So far, Utah policy has primarily lagged behind federal policy, with legislators and agencies simply waiting for federal requirements before action is taken. This is illustrated by how Utah is handling increased ozone pollution in Salt Lake county, Davis county and the west side of Utah county. Governor Gary Herbert has called for these areas to be labeled “non-attainment zones,” signaling that they have ozone levels in the air that exceed the federal EPA limit. Since this designation will not require action unless the zone remains polluted for three years afterward, it is unlikely to spur immediate action. When Utah has not been following EPA guidelines, it has been fighting them, as it did when the state’s Department of Environmental Quality filed a legal challenge against the EPA to reduce requirements for allowable levels of carbon emissions.

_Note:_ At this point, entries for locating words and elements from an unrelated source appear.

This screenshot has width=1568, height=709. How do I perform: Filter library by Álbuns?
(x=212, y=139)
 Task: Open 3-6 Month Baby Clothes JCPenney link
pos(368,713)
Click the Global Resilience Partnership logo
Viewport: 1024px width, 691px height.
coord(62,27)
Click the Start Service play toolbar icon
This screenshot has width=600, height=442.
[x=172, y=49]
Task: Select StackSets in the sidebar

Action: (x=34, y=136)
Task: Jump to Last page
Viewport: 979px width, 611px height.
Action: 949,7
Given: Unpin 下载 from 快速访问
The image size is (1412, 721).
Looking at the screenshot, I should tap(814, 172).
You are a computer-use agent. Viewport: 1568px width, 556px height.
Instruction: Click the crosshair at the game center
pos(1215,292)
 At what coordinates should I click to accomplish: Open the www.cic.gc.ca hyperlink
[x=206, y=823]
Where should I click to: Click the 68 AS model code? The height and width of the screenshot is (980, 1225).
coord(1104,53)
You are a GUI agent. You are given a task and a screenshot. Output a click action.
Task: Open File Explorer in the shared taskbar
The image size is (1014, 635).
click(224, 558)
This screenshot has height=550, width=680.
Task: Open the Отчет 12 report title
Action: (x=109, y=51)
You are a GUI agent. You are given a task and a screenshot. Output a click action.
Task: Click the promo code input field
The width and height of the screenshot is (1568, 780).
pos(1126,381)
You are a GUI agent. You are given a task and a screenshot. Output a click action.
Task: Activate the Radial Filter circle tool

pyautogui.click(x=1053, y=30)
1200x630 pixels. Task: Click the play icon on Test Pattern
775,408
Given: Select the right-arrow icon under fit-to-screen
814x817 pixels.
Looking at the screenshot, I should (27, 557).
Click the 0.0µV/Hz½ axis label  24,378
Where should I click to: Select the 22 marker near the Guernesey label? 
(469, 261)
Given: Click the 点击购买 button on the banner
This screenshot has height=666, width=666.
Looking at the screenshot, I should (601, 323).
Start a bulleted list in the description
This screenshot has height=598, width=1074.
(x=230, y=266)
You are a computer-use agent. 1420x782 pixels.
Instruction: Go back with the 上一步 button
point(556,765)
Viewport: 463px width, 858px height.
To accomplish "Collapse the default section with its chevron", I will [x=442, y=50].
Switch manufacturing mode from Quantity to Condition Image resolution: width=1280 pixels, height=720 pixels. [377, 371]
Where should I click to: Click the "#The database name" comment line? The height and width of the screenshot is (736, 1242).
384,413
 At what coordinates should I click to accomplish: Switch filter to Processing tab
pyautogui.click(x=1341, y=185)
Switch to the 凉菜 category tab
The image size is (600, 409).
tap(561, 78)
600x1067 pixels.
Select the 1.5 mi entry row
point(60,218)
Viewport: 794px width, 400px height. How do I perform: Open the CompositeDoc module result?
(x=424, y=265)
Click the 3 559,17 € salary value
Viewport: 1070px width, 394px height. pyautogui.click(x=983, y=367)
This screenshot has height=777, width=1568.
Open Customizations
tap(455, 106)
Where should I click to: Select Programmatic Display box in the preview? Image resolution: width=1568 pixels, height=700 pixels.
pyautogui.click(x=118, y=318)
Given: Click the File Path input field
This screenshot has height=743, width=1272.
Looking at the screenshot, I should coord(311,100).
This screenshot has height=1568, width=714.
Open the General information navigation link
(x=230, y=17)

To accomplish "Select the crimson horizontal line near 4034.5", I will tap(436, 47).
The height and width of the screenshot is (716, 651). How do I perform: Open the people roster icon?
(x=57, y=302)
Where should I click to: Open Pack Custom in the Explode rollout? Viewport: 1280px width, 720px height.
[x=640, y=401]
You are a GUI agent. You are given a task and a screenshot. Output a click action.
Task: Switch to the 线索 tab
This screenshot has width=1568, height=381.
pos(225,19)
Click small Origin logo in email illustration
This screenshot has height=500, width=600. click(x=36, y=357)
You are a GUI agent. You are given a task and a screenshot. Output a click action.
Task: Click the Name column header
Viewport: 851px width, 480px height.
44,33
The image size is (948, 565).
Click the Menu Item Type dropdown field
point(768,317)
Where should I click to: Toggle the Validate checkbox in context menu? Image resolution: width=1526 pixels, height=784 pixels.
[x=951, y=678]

Many of the arguments Utah legislators and regulators give for fighting federal rules are understandable. It is definitely the case that federal regulations can ignore the specifics of our state. This does not, however, justify inaction. Current policy, which amounts to little more than fighting with the EPA over specifics, provides few alternative means to deal with haze the Utah way. In the absence of alternatives, all Utah has to rely on are EPA standards. The continued problems with Utah’s air shows that the current plan of “wait and see” is not acceptable.

As air quality becomes an issue which voters remain deeply concerned about, now is a good time for Utah legislators to craft serious legislation to reduce the amount of pollutants in the air. Such a policy would please Utah voters who consider air quality to be a continued problem in our state. More importantly, it would help make Utah air free of harmful chemicals and keep our parks clear and beautiful.